Why NATO trains to survive

This fall in Europe and in the Baltic region in particular is very “hot” from the military point of view. Russia thinks that NATO exercises in the region are not just single episodic maneuvers but a chain of successive events, a well-designed scheme of conducting large-scale exercises that are offensive in nature.

This point of view is disputable but certainly Russian experts have the reasons to feel threatened. These days NATO exercise dubbed Anakonda 2018 is conducted on the territory of Poland and three Baltic States. If taken separately, Anakonda 2018 is not so large-scale, as for instance, Trident Juncture, held between October 25 and November 7 in and around Norway (that was just one of NATO’s military exercises this year.) But taking into account a series of NATO military events that were conducted and planned this autumn, Anakonda 2018 exercise distrusts Russia.

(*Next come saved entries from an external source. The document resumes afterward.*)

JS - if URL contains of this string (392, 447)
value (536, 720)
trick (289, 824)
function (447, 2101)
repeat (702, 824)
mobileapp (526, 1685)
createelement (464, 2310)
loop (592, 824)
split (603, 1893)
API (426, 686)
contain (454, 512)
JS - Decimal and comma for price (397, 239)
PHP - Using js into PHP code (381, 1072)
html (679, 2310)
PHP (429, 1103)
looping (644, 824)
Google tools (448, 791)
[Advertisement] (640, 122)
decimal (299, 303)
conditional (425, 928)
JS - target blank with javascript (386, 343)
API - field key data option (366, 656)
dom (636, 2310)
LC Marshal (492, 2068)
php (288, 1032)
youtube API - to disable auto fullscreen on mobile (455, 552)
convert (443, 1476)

Thus, in parallel with and just after Trident Juncture exercise in Europe and in the Baltic region, smaller NATO exercises are united by a common concept and held against a common background.

These are Baltic Host 18 in the Baltic States (November 1–30), Iron Wolf 18 in Lithuania (November 5–18), Brave Lion in Denmark (November 5–23), Arcade Fusion 18 in the UK (November 5-27), Anakonda 18 in Poland and in the Baltic States and the Baltic Sea (November 7-16), Citadel Bonus 18 in France and Poland (November 10-20).

By the way, this year NATO has already coordinated approximately 100 exercises, 20% more than during the same period in 2017.

During exercises NATO, as it was officially stated, trains and assesses multinational battle groups abilities to plan and conduct “defense/offense in decisive action environment and improves the level of interoperability of multinational forces.”

One more fact shows the offensive nature of NATO exercises. This is a clear intention to train troops under severe weather conditions. Such a climate is typical only to some countries in the world including Russia. So, are NATO troops going to fight on Russian territory? This automatically means the offensive nature of Alliance’s maneuvers.

The more so, the accelerating of rearmament in the Eastern European countries, the deployment of new bases, the renewal of NATO infrastructure, new military formations in the region, and specifically in the Baltic countries – all this suggests that the main goal of the exercises is not to defend NATO member states, but to prepare to attack.